De Witt Lamar Long is a Muslim incarcerated in Hawaii state prison.  He requested meals consistent with his Islamic faith but was repeatedly served meals that contained pork.  When he complained, he was transferred to a high-security facility and was forced to eat his meals by himself in his cell.  During Ramadan, when Long’s religion prohibited him from eating before sunset, the prison served perishable meals to Long’s cell at 3:30 in the afternoon. He was forced to choose between breaking his fast in order to eat meals when they were hot, or waiting until after sunset, by which time the meals were often spoiled and inedible.  

Long filed a pro se lawsuit against prison officials, asserting various claims based on the prison’s failure to accommodate his request for meals that comply with his religious beliefs.
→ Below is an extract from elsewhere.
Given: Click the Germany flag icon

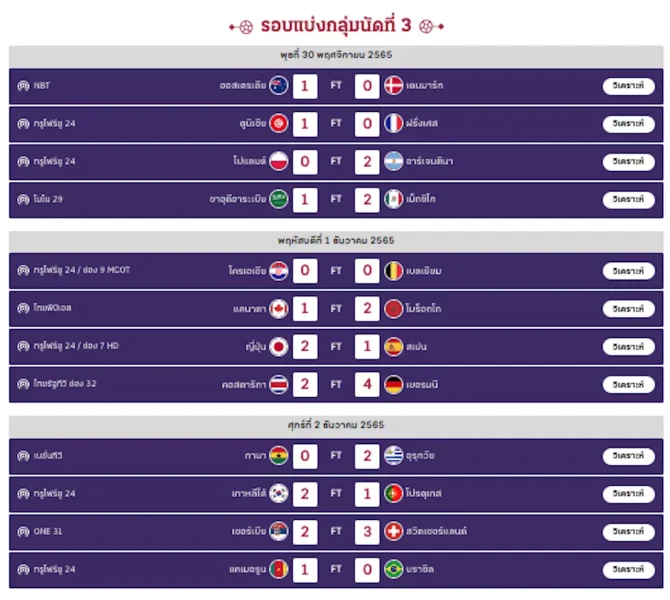Looking at the screenshot, I should [x=393, y=384].
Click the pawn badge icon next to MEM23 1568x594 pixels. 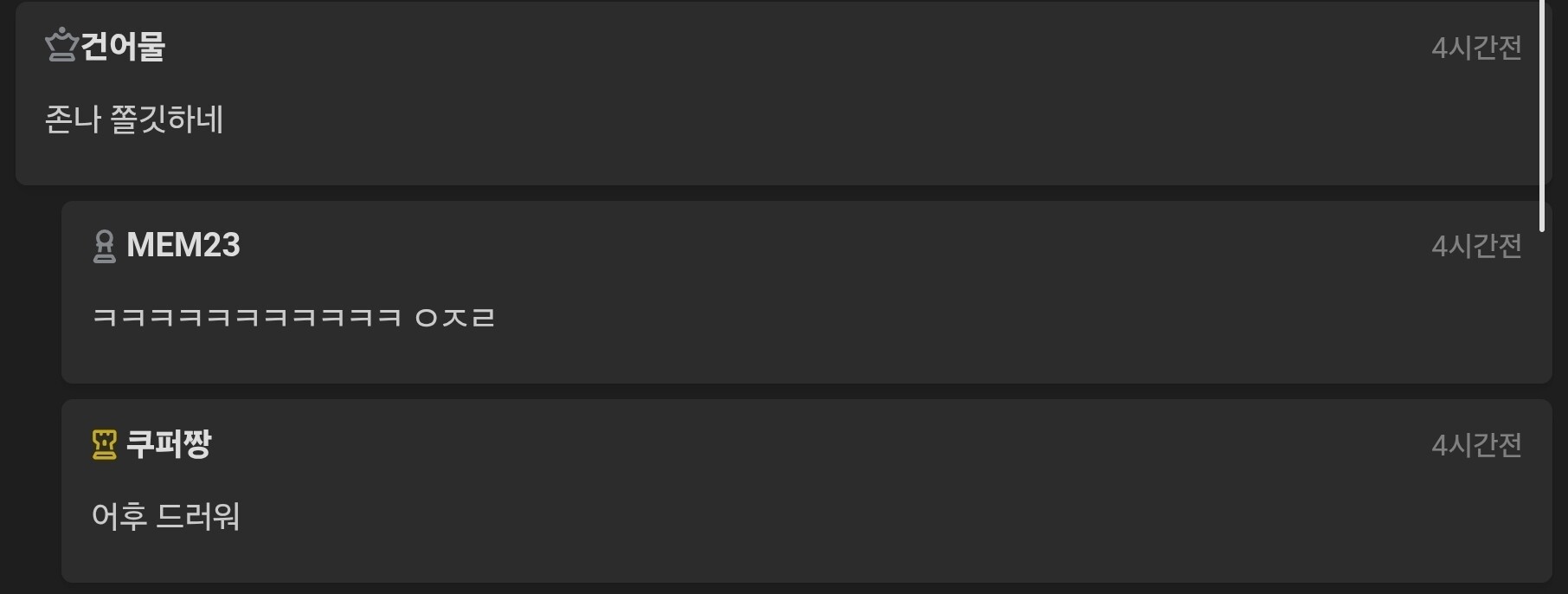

The district court rejected all of Long’s claims, some during screening under the Prison Litigation Reform Act, some at the summary judgment stage, and some after a bench trial.  He appealed.  The Ninth Circuit appointed Horvitz & Levy and the Pepperdine Caruso School of Law Ninth Circuit Appellate Advocacy Clinic to represent Long on appeal.  Two third-year students briefed and argued Long’s appeal under the supervision of two Horvitz & Levy attorneys.

The Ninth Circuit issued a published opinion, ruling that the district court improperly dismissed two of Long’s claims before trial.  The court held that Long should be permitted to pursue a claim for injunctive relief to challenge the prison’s policies regarding religious meal accommodations, and that Long should be permitted to pursue a claim that prison officials violated Long’s rights under the Free Exercise Clause of the First Amendment by serving him perishable food at 3:30 during Ramadan.